The journey down the rabbit hole continues...
I was interrupted at the beginning of my last entry (I'll get to that). In order to keep it from dying without seeing the light of day, I will pick it up where i left off.
this is what I meant to write last night, tuesday.
After the memorable exchange regarding breasts and large, gaping open wounds, my friend L came over and we tried to get some "art" done, but the muse was recalcitrant and restless. We couldn't get her to sit still for five minutes, she was so fidgety and morose. So I fussed in the bathroom while L napped on the couch.
Then at 7:12 precisely, our model arrived. I had been expecting him at 7:15. Its so rare that anyone is on Swiss time here that it was a bit disconcerting. He had called yesterday wondering what the spacial relationship between 327 and Grant St was. I told him I didn't know, but turning right would get him here. His enunciation was at all times perfect.

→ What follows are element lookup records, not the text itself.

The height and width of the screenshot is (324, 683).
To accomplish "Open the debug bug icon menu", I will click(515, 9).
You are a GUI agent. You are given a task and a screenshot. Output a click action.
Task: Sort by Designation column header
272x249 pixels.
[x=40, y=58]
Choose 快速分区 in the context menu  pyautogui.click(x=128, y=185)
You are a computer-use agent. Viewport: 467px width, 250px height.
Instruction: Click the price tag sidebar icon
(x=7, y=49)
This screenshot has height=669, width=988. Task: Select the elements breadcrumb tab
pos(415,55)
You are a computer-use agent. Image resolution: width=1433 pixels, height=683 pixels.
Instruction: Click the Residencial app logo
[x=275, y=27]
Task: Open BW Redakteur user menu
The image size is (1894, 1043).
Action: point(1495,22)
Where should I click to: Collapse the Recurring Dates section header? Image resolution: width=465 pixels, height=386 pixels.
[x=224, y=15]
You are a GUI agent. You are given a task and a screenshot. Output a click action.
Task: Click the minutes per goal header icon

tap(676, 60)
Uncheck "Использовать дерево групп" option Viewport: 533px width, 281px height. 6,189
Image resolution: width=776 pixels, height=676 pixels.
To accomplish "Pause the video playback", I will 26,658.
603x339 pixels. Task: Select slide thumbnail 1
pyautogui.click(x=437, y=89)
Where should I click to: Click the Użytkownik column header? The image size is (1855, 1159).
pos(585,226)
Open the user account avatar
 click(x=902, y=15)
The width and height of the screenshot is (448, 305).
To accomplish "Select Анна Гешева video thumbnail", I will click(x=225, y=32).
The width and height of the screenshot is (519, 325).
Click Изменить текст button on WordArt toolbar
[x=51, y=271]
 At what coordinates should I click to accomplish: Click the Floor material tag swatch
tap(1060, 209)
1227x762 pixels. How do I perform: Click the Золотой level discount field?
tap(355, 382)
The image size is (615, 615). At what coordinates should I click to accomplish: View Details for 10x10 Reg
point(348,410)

Our model, Paul, was fabulous. (One of the reasons I hired him was that he has real body hair and to my little puritanical soul gives him a level of modesty the bald-scrotum dudes lack) He brought a bag of props, and like Mary Poppins' bag, it seemed to have no bottom. He pulled out an old red phone and pretended to scream into it. He had a staff, a la Dora Maar (quite honestly, a staff isn't the first thing that comes to mind when I think of Picasso's paramour). He had various hats... he did Eminem with a stocking cap and a real microphone.
He respected all of the modeling protocols, including the prohibition of chatter during the pose. So it was during the precise five minute breaks that I was able to get a glimpse into the workings of his mind.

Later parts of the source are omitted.